> TASK OBJECTIVE:
Rewrite the entries as a JSON list of strings, one string per line, leaving out blank lines.

> SOURCE RECORDS:
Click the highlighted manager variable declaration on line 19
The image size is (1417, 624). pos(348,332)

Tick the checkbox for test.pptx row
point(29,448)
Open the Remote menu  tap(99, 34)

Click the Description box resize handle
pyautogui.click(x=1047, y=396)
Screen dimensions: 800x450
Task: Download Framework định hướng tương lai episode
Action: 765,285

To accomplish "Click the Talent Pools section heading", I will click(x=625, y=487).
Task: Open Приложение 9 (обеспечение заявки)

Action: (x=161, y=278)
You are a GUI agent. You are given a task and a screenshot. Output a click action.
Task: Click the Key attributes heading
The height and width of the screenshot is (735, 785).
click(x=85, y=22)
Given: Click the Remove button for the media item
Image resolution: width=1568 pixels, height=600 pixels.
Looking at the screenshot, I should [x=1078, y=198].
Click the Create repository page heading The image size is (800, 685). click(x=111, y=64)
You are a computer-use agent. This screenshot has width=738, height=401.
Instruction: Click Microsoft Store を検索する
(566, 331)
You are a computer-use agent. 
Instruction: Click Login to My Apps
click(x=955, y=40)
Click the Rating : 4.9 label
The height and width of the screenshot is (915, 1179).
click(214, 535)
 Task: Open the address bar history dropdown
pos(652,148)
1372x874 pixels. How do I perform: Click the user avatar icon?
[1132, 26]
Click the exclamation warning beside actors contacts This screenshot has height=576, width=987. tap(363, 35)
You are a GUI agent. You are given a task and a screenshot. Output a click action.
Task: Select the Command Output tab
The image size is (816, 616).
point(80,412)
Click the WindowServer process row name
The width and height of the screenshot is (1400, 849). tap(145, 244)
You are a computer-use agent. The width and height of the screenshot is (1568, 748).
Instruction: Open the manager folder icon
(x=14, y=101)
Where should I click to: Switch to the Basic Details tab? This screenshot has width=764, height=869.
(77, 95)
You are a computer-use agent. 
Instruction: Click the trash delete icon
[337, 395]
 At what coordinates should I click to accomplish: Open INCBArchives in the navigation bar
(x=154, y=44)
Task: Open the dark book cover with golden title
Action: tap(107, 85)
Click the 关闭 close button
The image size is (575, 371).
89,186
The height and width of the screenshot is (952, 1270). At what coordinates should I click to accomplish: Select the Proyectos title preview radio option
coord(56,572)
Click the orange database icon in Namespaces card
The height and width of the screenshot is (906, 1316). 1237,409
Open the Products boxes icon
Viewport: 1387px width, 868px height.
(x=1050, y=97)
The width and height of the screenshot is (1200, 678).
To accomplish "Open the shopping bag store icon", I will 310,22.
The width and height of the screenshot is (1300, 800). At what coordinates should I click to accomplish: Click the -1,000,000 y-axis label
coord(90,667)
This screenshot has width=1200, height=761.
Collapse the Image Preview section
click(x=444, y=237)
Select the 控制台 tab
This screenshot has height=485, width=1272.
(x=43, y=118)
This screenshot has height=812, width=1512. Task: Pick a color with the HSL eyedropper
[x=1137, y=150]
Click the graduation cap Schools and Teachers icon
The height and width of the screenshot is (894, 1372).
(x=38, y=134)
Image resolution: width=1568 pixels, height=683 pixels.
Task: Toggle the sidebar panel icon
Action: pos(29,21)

> FINISHED ANSWER:
[
  "Click the highlighted manager variable declaration on line 19",
  "The image size is (1417, 624). pos(348,332)",
  "Tick the checkbox for test.pptx row",
  "point(29,448)",
  "Open the Remote menu  tap(99, 34)",
  "Click the Description box resize handle",
  "pyautogui.click(x=1047, y=396)",
  "Screen dimensions: 800x450",
  "Task: Download Framework định hướng tương lai episode",
  "Action: 765,285",
  "To accomplish \"Click the Talent Pools section heading\", I will click(x=625, y=487).",
  "Task: Open Приложение 9 (обеспечение заявки)",
  "Action: (x=161, y=278)",
  "You are a GUI agent. You are given a task and a screenshot. Output a click action.",
  "Task: Click the Key attributes heading",
  "The height and width of the screenshot is (735, 785).",
  "click(x=85, y=22)",
  "Given: Click the Remove button for the media item",
  "Image resolution: width=1568 pixels, height=600 pixels.",
  "Looking at the screenshot, I should [x=1078, y=198].",
  "Click the Create repository page heading The image size is (800, 685). click(x=111, y=64)",
  "You are a computer-use agent. This screenshot has width=738, height=401.",
  "Instruction: Click Microsoft Store を検索する",
  "(566, 331)",
  "You are a computer-use agent. ",
  "Instruction: Click Login to My Apps",
  "click(x=955, y=40)",
  "Click the Rating : 4.9 label",
  "The height and width of the screenshot is (915, 1179).",
  "click(214, 535)",
  " Task: Open the address bar history dropdown",
  "pos(652,148)",
  "1372x874 pixels. How do I perform: Click the user avatar icon?",
  "[1132, 26]",
  "Click the exclamation warning beside actors contacts This screenshot has height=576, width=987. tap(363, 35)",
  "You are a GUI agent. You are given a task and a screenshot. Output a click action.",
  "Task: Select the Command Output tab",
  "The image size is (816, 616).",
  "point(80,412)",
  "Click the WindowServer process row name",
  "The width and height of the screenshot is (1400, 849). tap(145, 244)",
  "You are a computer-use agent. The width and height of the screenshot is (1568, 748).",
  "Instruction: Open the manager folder icon",
  "(x=14, y=101)",
  "Where should I click to: Switch to the Basic Details tab? This screenshot has width=764, height=869.",
  "(77, 95)",
  "You are a computer-use agent. ",
  "Instruction: Click the trash delete icon",
  "[337, 395]",
  " At what coordinates should I click to accomplish: Open INCBArchives in the navigation bar",
  "(x=154, y=44)",
  "Task: Open the dark book cover with golden title",
  "Action: tap(107, 85)",
  "Click the 关闭 close button",
  "The image size is (575, 371).",
  "89,186",
  "The height and width of the screenshot is (952, 1270). At what coordinates should I click to accomplish: Select the Proyectos title preview radio option",
  "coord(56,572)",
  "Click the orange database icon in Namespaces card",
  "The height and width of the screenshot is (906, 1316). 1237,409",
  "Open the Products boxes icon",
  "Viewport: 1387px width, 868px height.",
  "(x=1050, y=97)",
  "The width and height of the screenshot is (1200, 678).",
  "To accomplish \"Open the shopping bag store icon\", I will 310,22.",
  "The width and height of the screenshot is (1300, 800). At what coordinates should I click to accomplish: Click the -1,000,000 y-axis label",
  "coord(90,667)",
  "This screenshot has width=1200, height=761.",
  "Collapse the Image Preview section",
  "click(x=444, y=237)",
  "Select the 控制台 tab",
  "This screenshot has height=485, width=1272.",
  "(x=43, y=118)",
  "This screenshot has height=812, width=1512. Task: Pick a color with the HSL eyedropper",
  "[x=1137, y=150]",
  "Click the graduation cap Schools and Teachers icon",
  "The height and width of the screenshot is (894, 1372).",
  "(x=38, y=134)",
  "Image resolution: width=1568 pixels, height=683 pixels.",
  "Task: Toggle the sidebar panel icon",
  "Action: pos(29,21)"
]